Composition of continious and analytic map

Let $U,V,W\subset\mathbb{C}$ open and connected, $f:U\to V$ continous and $g:V\to W$ analytic and non-constant. If $g\circ f$ is analytic, does then $f$ have to be analytic as well?

I guess the answer is yes but I don't know how to prove it.

Solution 1:

The answer is Yes.

For convenience let us denote $h=g\circ f$. If $f$ is a constant function, there is nothing to prove. In below we will assume that $f$ is non-constant. Then $f(U)$ is a connected set containing more than one point, and hence it contains some accumulation point. Since $g$ is analytic and non-constant, by identity theorem, $h(U)=g(f(U))$ contains more than one point, so $h$ is non-constant.
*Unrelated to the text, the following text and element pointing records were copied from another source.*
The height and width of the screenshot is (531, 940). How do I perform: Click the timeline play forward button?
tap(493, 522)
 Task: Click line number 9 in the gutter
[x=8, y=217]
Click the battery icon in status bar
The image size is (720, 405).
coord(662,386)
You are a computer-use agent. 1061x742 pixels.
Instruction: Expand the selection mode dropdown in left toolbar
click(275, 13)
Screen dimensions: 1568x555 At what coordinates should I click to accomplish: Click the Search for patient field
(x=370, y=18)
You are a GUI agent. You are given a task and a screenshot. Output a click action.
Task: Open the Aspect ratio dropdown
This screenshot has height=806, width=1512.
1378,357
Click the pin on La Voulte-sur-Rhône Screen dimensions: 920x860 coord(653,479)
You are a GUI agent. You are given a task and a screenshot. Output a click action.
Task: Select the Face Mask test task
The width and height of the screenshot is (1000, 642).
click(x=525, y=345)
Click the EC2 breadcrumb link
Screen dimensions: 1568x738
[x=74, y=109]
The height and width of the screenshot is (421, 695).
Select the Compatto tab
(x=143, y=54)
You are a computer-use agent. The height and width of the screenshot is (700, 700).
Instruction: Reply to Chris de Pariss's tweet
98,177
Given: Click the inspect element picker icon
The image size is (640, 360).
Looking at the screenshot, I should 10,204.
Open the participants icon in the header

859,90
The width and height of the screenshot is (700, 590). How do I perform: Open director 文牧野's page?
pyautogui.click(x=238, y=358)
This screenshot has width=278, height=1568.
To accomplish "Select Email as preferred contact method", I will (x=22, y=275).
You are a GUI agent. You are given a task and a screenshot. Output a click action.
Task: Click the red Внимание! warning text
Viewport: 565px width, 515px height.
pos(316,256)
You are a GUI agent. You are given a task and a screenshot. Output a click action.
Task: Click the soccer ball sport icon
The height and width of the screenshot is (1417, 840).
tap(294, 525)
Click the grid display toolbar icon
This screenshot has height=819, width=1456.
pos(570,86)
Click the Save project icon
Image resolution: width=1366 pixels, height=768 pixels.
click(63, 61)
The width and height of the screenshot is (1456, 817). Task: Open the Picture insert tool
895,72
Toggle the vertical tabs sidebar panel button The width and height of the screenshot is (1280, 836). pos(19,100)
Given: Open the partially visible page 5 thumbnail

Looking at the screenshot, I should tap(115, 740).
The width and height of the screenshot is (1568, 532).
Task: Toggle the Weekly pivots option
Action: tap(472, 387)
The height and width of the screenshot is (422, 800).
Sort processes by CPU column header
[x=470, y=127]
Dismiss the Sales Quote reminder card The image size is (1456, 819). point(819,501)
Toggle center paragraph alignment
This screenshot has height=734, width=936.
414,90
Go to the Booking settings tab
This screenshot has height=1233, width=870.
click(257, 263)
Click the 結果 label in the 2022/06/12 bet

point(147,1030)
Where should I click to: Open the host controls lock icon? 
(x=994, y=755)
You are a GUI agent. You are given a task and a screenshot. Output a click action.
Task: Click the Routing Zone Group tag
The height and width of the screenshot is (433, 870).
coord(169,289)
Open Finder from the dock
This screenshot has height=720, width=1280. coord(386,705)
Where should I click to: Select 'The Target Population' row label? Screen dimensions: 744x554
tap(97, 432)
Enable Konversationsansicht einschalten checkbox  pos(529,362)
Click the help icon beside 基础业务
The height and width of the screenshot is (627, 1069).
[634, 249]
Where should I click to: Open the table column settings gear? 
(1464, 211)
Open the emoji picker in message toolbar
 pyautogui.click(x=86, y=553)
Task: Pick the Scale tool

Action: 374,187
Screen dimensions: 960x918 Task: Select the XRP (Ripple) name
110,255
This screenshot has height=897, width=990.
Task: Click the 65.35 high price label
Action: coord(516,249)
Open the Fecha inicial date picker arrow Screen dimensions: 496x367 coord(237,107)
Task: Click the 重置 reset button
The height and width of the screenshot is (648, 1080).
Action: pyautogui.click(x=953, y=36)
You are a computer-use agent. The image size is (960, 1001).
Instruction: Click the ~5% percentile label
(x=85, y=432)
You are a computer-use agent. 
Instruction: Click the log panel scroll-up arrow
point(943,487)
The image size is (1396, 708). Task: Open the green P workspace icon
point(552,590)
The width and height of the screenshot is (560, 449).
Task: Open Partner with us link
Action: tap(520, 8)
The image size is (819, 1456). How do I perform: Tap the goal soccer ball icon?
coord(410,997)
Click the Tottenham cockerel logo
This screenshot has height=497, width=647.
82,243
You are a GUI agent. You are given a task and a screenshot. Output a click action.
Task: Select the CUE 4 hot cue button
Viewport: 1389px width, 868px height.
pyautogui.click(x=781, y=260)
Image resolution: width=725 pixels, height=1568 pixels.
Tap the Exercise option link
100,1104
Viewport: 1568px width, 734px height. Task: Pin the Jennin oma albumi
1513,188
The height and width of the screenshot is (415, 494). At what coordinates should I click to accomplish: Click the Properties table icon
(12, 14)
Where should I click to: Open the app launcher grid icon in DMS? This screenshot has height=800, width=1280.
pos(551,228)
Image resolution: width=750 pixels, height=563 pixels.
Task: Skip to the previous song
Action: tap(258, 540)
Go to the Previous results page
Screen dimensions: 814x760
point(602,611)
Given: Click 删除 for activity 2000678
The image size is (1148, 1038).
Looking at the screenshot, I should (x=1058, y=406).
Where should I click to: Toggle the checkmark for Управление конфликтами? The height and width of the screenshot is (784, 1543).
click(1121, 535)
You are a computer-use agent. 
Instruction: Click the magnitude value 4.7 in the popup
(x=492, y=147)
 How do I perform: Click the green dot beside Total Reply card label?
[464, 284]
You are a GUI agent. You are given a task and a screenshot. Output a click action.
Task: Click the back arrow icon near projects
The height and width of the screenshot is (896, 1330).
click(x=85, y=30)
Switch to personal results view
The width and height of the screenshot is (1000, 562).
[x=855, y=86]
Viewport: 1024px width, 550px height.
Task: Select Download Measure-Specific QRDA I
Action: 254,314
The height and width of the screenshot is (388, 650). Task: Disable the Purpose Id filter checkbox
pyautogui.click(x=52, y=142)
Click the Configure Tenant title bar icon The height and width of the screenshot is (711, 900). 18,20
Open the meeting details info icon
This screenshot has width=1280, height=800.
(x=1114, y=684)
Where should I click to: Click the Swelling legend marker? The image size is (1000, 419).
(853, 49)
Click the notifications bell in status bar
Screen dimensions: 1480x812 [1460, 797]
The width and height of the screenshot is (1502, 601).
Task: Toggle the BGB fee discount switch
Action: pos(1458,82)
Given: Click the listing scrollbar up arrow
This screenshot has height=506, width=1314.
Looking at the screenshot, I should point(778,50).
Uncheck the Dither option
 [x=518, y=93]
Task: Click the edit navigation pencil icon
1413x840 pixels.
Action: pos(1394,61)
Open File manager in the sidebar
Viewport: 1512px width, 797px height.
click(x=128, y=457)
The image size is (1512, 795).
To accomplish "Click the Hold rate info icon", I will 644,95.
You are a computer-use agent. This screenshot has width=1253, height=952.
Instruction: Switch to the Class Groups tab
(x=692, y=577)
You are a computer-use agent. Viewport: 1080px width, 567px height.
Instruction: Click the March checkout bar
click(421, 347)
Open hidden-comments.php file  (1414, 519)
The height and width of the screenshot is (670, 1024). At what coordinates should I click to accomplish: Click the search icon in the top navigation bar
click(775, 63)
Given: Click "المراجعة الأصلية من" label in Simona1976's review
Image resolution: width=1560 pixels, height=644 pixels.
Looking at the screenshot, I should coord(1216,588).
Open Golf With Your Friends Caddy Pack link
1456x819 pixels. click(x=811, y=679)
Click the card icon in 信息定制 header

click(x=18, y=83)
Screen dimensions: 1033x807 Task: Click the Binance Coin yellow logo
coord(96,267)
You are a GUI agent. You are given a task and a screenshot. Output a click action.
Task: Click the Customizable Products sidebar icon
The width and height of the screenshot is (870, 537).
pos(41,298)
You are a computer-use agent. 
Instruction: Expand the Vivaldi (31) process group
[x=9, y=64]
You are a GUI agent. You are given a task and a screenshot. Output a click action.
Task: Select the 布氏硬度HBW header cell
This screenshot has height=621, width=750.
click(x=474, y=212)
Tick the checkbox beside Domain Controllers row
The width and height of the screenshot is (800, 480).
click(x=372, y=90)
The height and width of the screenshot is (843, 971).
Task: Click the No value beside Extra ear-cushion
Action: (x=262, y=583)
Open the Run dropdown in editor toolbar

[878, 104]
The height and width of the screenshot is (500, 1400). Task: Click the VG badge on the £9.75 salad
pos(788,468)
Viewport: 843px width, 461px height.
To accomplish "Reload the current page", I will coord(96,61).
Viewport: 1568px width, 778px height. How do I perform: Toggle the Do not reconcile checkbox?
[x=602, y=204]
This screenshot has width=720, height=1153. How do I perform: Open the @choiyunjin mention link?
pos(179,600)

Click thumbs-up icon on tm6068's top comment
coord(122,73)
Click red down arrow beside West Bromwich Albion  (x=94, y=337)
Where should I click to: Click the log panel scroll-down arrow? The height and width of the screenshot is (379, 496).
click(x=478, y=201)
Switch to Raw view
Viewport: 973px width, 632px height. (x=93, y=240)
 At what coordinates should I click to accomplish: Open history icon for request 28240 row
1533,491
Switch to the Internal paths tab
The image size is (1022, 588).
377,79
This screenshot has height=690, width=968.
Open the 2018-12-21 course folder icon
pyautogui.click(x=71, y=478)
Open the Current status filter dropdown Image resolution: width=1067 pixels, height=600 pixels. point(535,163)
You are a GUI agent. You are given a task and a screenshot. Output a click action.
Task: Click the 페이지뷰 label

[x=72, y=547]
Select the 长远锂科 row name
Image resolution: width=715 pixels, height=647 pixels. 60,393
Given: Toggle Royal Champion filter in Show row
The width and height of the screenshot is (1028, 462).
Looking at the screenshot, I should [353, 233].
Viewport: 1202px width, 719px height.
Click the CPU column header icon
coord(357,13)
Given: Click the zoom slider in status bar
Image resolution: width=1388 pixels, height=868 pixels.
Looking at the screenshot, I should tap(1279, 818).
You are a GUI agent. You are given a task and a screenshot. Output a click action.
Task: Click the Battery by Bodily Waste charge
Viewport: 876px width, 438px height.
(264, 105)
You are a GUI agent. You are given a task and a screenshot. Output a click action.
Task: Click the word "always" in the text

To show that $f$ is analytic on $U$, it suffices to show that for any $z_0\in U$, $f$ is analytic on some open neighborhood of $z_0$. There are two cases to discuss.

(i) If $g'(f(z_0))\ne 0$, then by inverse function theorem, there exists an open neighborhood $V_0$ of $f(z_0)$ contained in $V$, such that $g|_{V_0}$ has an analytic inverse. As a result, on $f^{-1}(V_0)$ we have $f=(g|_{V_0})^{-1}\circ h$, so $f$ is analytic on $f^{-1}(V_0)\ni z_0$.

(ii) If $g'(f(z_0))=0$, then we claim that there exists an open neighborhood $U_0$ of $z_0$ contained in $U$, such that $g'(f(z))\ne 0$ for every $z\in U_0\setminus\{z_0\}$. Once the claim is proved, from the discussion in case (i) we know that $f$ is analytic on $U_0\setminus\{z_0\}$. Since $f$ is continuous at $z_0$, by Riemann's removable singularity theorem, $f$ is analytic on $U_0$.

Now we are only left to prove the claim. Suppose the claim is not true, so there exists a sequence $\{z_n\}\subset U\setminus\{z_0\}$ with $\lim\limits_{n\to \infty}z_n=z_0$, such that $g'(f(z_n))=0$ for every $n$. On the one hand, since $g$ is non-constant, $g'$ is not constantly $0$; on the other hand, $\lim\limits_{n\to \infty}f(z_n)=f(z_0)$. Then by identity theorem, $f(z_n)=f(z_0)$ when $n$ is large. However, it follows that $h(z_n)=h(z_0)$ when $n$ is large, and by identity theorem again, $h$ must be constant. This contradiction completes the proof.